Is this possible? Has it been shown? If not then what is missing to make such an equivalence possible?
 A: 
My gut feeling tells me things should have energy because of their charge, like they have energy because of their mass.

You are not the first one who had this idea. There was indeed a concept calles "electromagnetic mass", where the electrostatic energy $E_{em}$ of a charged particle at rest would be
$$E_{em}=\frac{e^{2}}{2\cdot r}$$
(where $e$ is the charge and $r$ the radius of the particle)
and because energy and mass are equivalent the electrostatic mass $M_{em}$ should be
$$M_{em}=\frac{2\cdot e^{2}}{3\cdot r\cdot c^{2}}$$
To quote from Wikipedia:
Wilhelm Wien and Max Abraham came to the conclusion that the total mass of the bodies is identical to its electromagnetic mass.
Of course also the weak and strong force would contribute as well as electromagnetism.
A: The problem with your question, and the reason you have so many comments asking for clarification, is that energy is a slippery concept. Generally speaking we are interested in energy differences. So, for example, if you consider a two charged particles it's easy to calculate the energy change as you bring them together. By contrast, if you have a universe with just  single electron in it, it's not at all clear what you mean by the energy of the electron. One of the comments referred to the electron self energy, but classically this is infinite. Even if you consider quantum mechanics the self energy is infinite until you turn it into a difference.
But let me suggest a way of looking at it that you might find interesting. NB this isn't an answer, because I'm not sure your question has an answer as it stands, but it is one perspective.
Although we normally consider energy differences, we consider mass to be absolute. After all, a body can be massless or have a finite rest mass, and this is generally unambiguous. But we know that energy and mass are related by Einstein's famous equation $E = mc^2$, so if the charge on an electron increases its energy it must also increase its mass. Mass comes in two flavours: inertial mass and gravitational mass (Einstein tells us these are the same thing). We can't do much with the inertial mass because we don't have an uncharged electron to compare to a charged electron, but we can look at the gravitational mass.
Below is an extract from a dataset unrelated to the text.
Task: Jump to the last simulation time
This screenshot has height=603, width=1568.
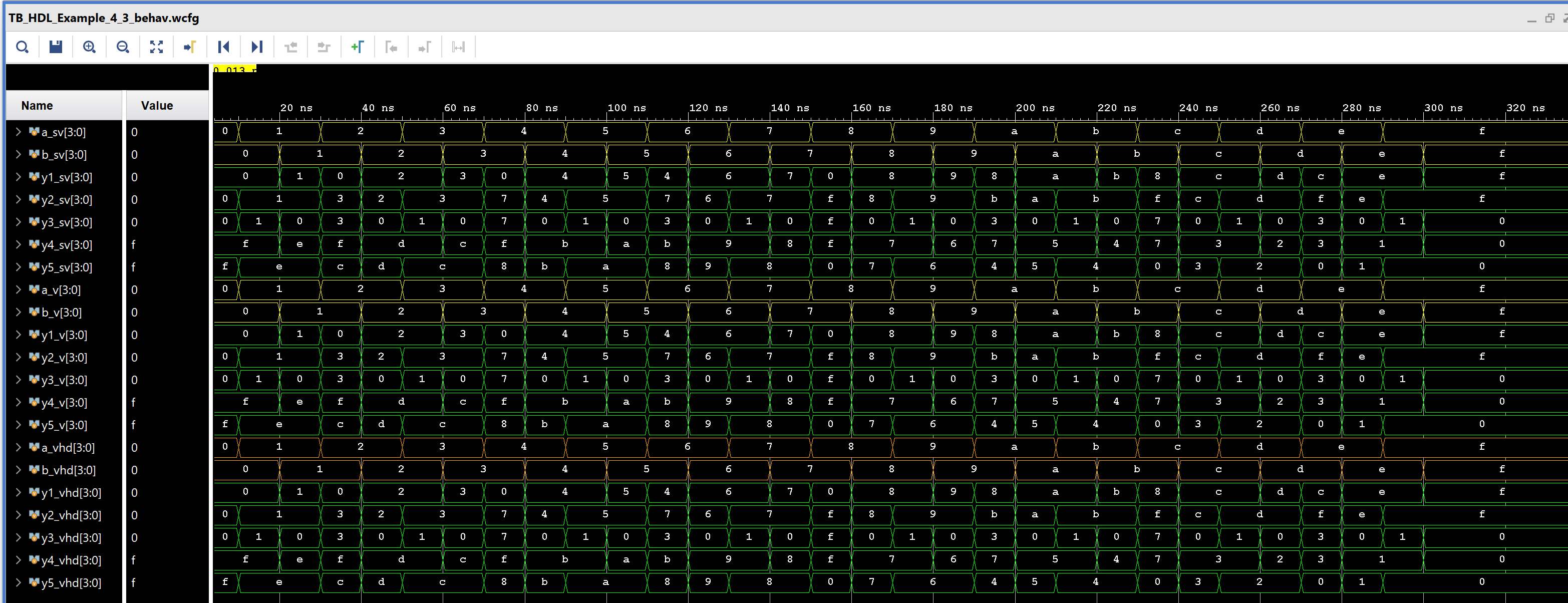Action: pos(257,47)
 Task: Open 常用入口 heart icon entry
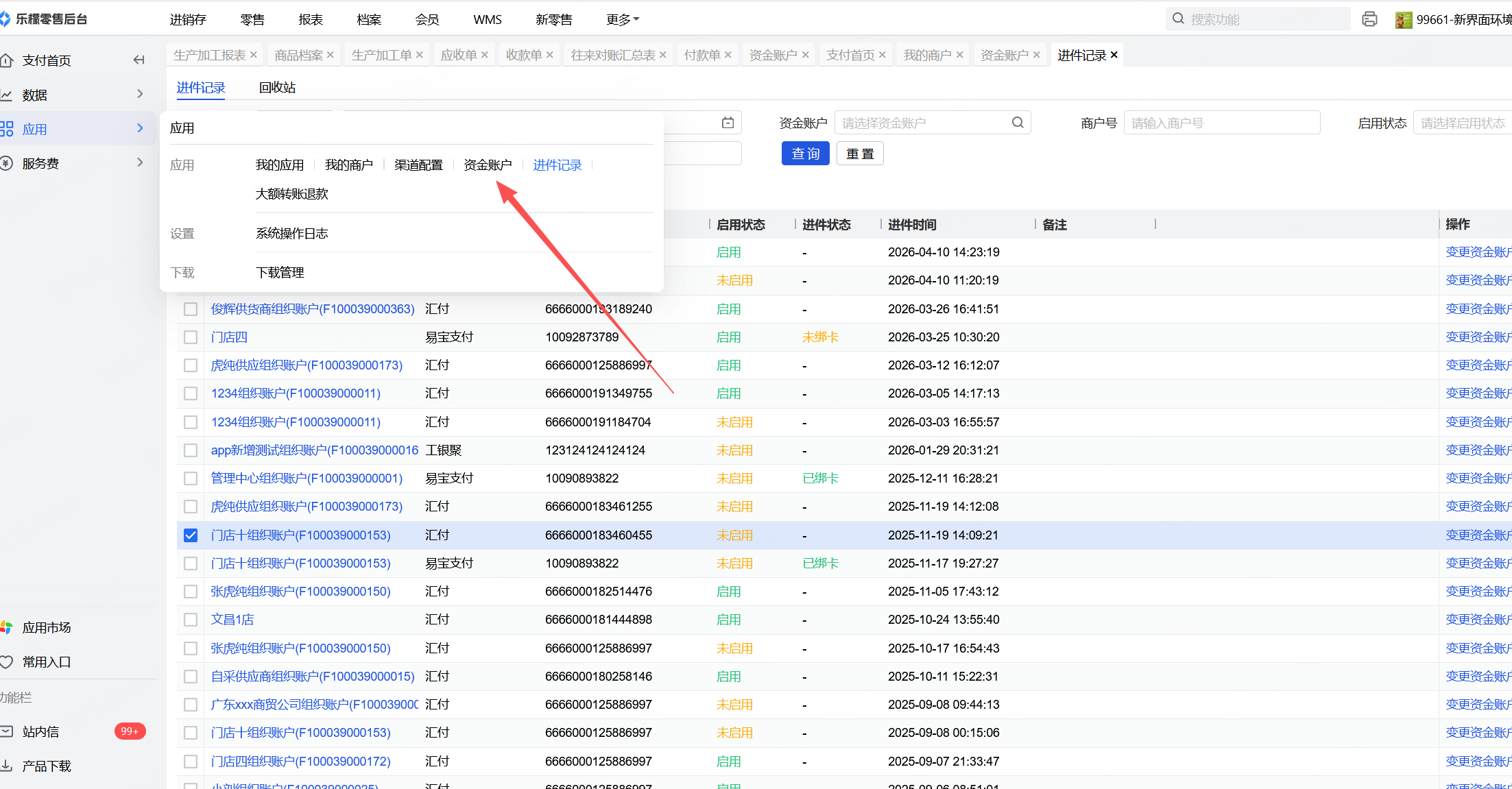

The gravitational field of an isolated, spherically symmetric, charged object (like an electron) is given by the Reissner-Nordström metric. This is somewhat opaque for the non-nerd, but let's ask a simple question: how does the escape velocity for the charged body depend on the charge?
The escape velocity is given by:
$$ v = -\sqrt{\frac{2G}{r} \left( M - \frac{Q^2}{2r} \right)} $$
where $M$ is the mass of the object and $Q$ is its charge. However this tells us something rather strange. As you increase the charge the escape velocity decreases, and in fact if you increase the charge enough the escape velocity falls to zero. So a charged body has a lower gravity than an uncharged body of identical mass.
Now it almost certainly makes no sense to describe an electron as a Reissner-Nordström black hole. Apart from anything else its event horizon would be many orders of magnitude smaller than the Planck length and you'd expect some so far unknown theory of quantum gravity to take over from General Relativity and change its predictions. Nevertheless, you could use the above reasoning to claim that a charged electron actually has a lower energy than an uncharged one would. Now there's an unexpected result :-)
A: I don't know if this will answer your question but here goes...
Electric charges have an electrostatic potential energy which is the amount of work done in moving a charge in an electric field against forces of attraction or repulsion. If this electric field is produced by an unit charge, then it's called $\text{voltage}$.
When moving charges the constant $\frac{1}{4\pi \epsilon}$ determines the amount of work done to assemble the charges. For an isolated charge, you can't determine the potential energy unless you bring a test charge into the field.
Energy can't be obtained from stationary charges and there's no rest energy for a mass-less but charged particle.  Keep in mind, energy can be obtained from mass irrespective of its motion ($E = mc^2$). The same is true of momentum, kinetic energy, etc.  These depend on mass only and not charge, magnetism, etc.